У нас законов уже избыточно много. Надо другими вещами заниматься, если мы хотим, чтобы таких «грязных» историй было меньше. Нужно воспитывать электоральное поле. Нужно давать людям возможность понимать, что такое политика, понимать, принимать или не принимать аморальность тех или иных политических поступков, понимать нравственность тех людей, которые идут в политику. Более того, нужно большее участие людей в политике. Не только во время выборов пойти и проголосовать, а в течение всей жизни интересоваться, чем занимаются депутаты, чем занимаются политические партии.
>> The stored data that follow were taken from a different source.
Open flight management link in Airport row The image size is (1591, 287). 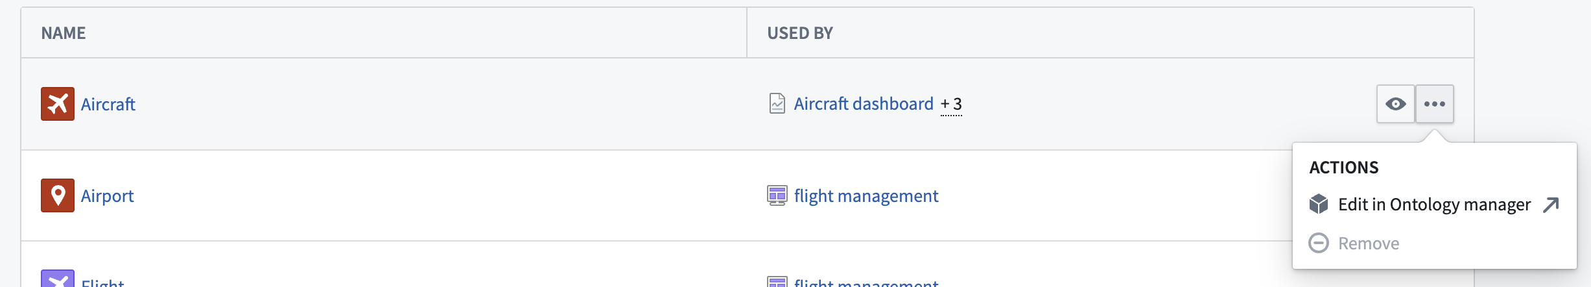866,196
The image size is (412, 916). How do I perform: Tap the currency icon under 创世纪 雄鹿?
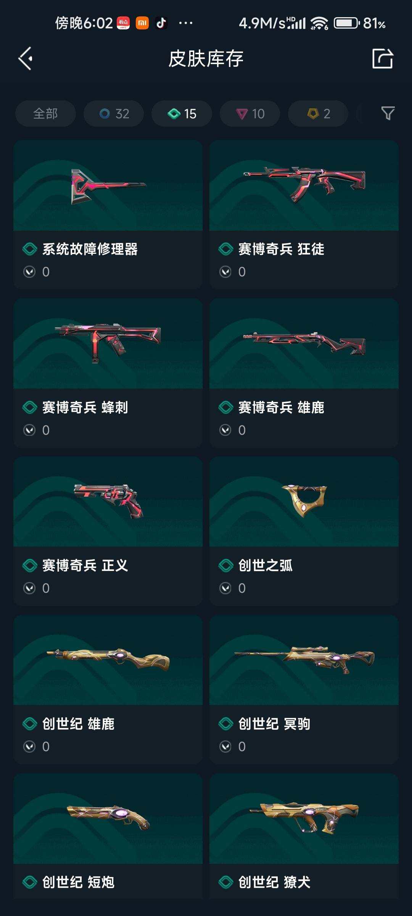pyautogui.click(x=29, y=747)
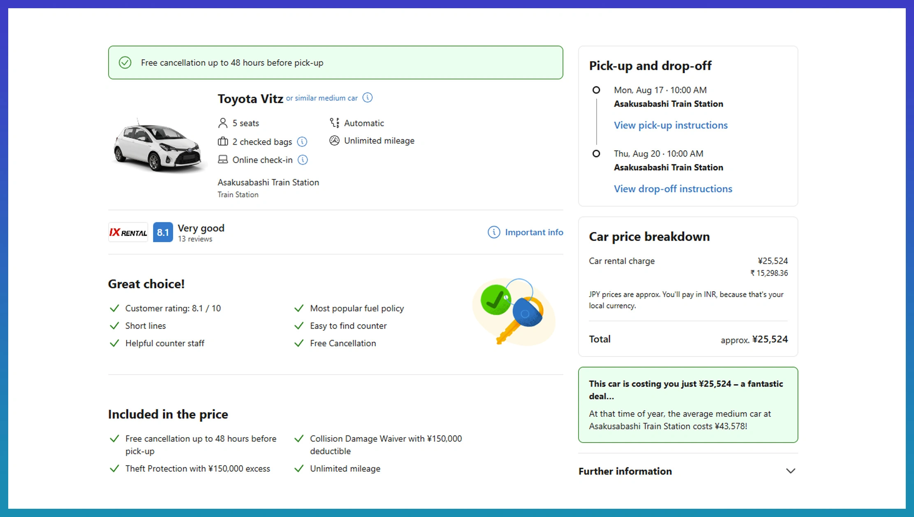Click info icon beside Online check-in
The width and height of the screenshot is (914, 517).
coord(303,160)
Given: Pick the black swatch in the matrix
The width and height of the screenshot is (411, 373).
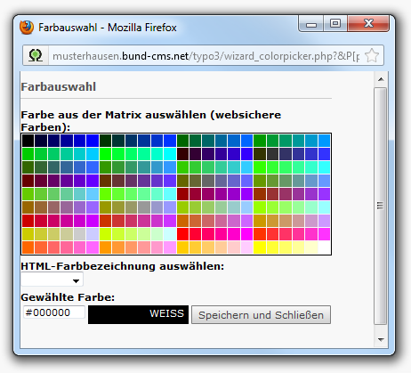Looking at the screenshot, I should (x=28, y=141).
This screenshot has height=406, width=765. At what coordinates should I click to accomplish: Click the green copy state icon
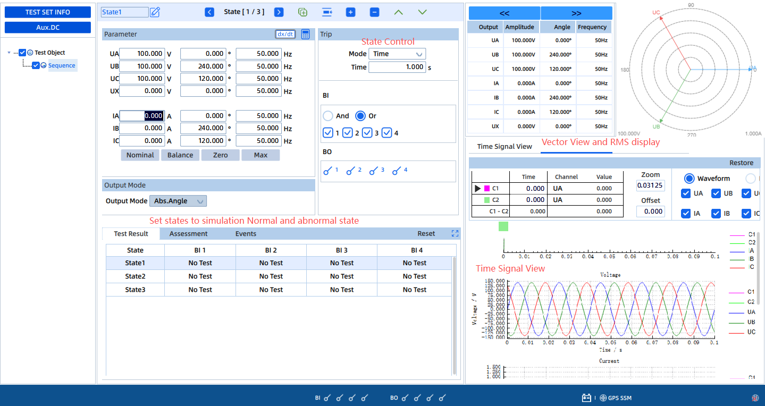point(302,12)
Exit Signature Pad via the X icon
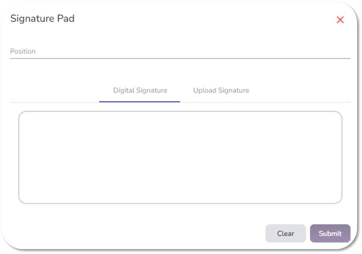Viewport: 362px width, 254px height. pos(340,20)
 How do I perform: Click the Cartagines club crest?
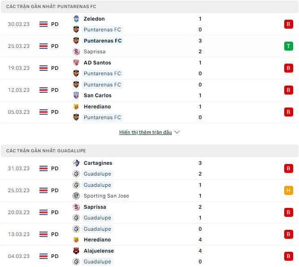point(76,163)
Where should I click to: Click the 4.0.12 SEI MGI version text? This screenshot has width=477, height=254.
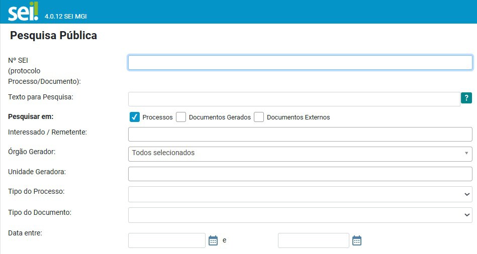pyautogui.click(x=66, y=17)
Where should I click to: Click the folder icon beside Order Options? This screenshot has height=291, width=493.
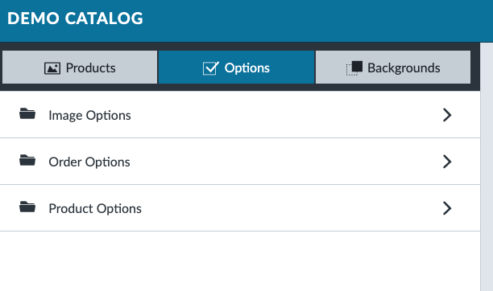click(27, 160)
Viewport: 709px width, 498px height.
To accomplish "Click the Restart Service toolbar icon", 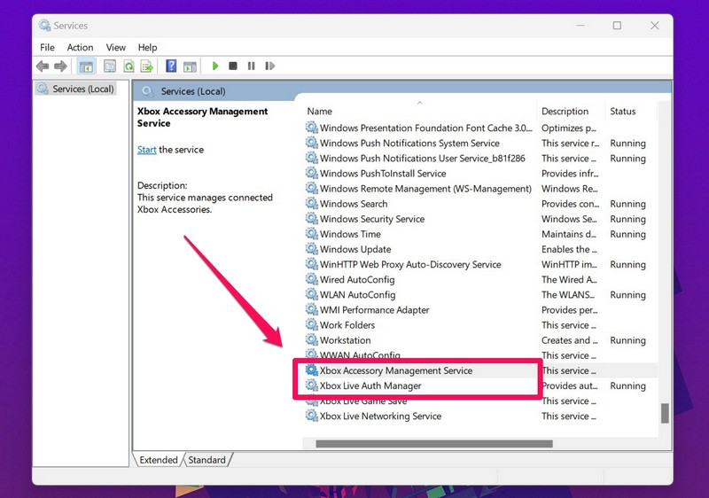I will [x=269, y=66].
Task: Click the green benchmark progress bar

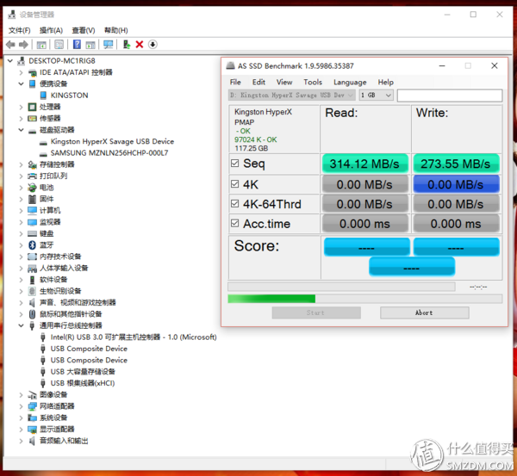Action: pos(271,299)
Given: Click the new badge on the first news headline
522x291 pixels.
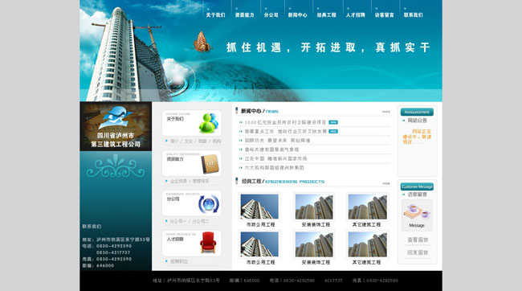Looking at the screenshot, I should coord(333,122).
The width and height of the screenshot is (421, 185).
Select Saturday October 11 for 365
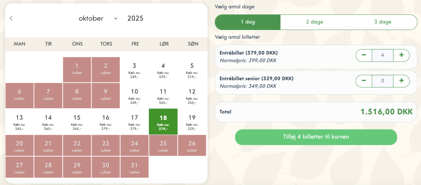point(163,96)
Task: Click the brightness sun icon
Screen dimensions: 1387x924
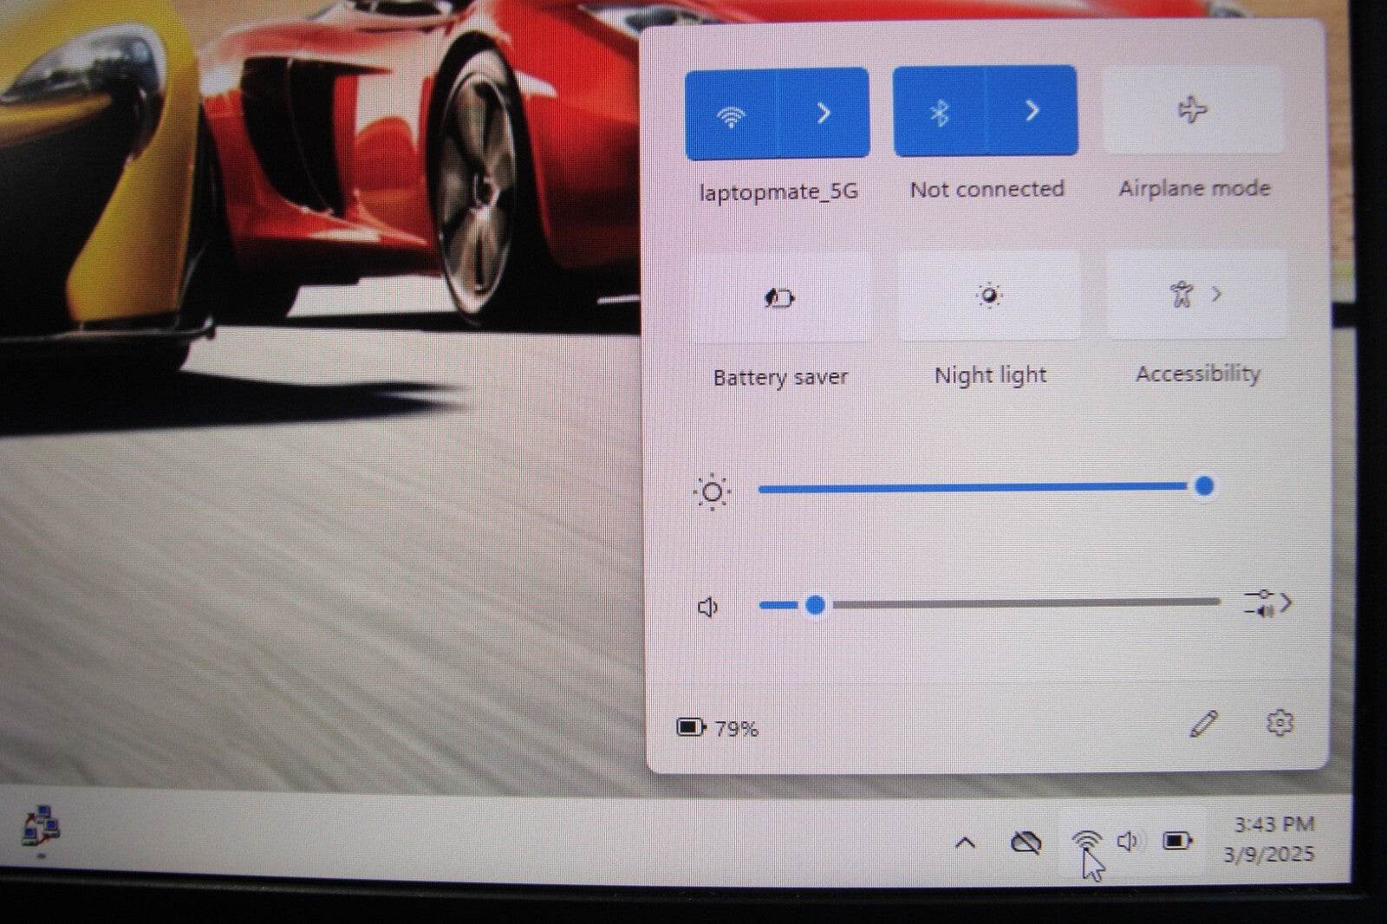Action: pyautogui.click(x=712, y=492)
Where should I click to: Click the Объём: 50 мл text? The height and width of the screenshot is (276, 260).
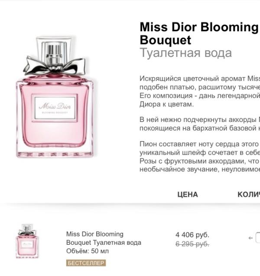tap(88, 251)
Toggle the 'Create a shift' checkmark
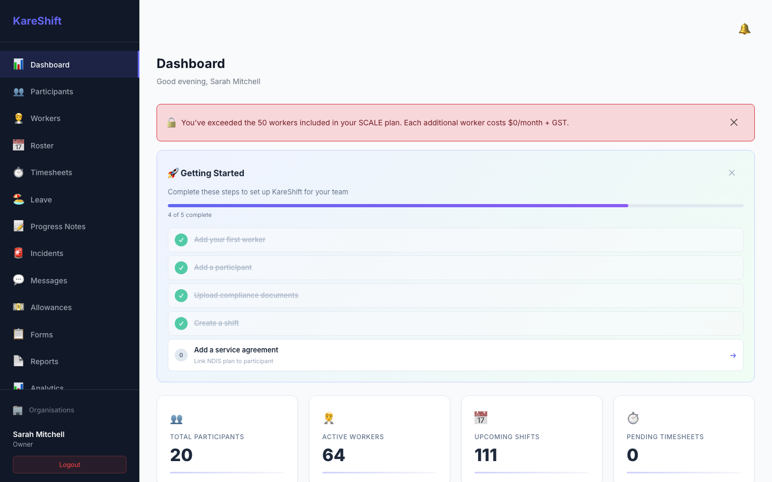 pyautogui.click(x=181, y=323)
Если это политическое поле достаточно наполнено и люди во все это включены, то такие технологии, как двойники, работать не будут.
Ситуация для Вишневского, одного из самых ярких депутатов петербургского парламента и человека, известного 80 процентам петербуржцев, появление двойников и тройников, да еще в такой гротескной манере, только дополнительный плюс. Он на этом только выиграет, а другие проиграют. Это потому, что он активен, давно занимается политикой, и люди о нем знают. Но мы говорим о поле, которое неактивно. Если человек недавно в политике, люди его мало знают, то тут, конечно, человек рискует потерять очень много. Это значит, что к выборам он готовился последние три месяца, а не задолго, как этого надо было требовать от нормального политика. Если человек занимается своей предвыборной кампанией два года и к выборам приходит известным, такая технология работать не будет. Поэтому я против того, чтобы мы все время пытались законодательно ограничивать, ограничивать и ограничивать, а за то, чтобы в стране формировался нормальный политический фон, в котором людям интересна политика, и они понимают полезность участия в ней. Тогда говорить о «черных», «грязных» технологиях мы, наверное, наконец, перестанем.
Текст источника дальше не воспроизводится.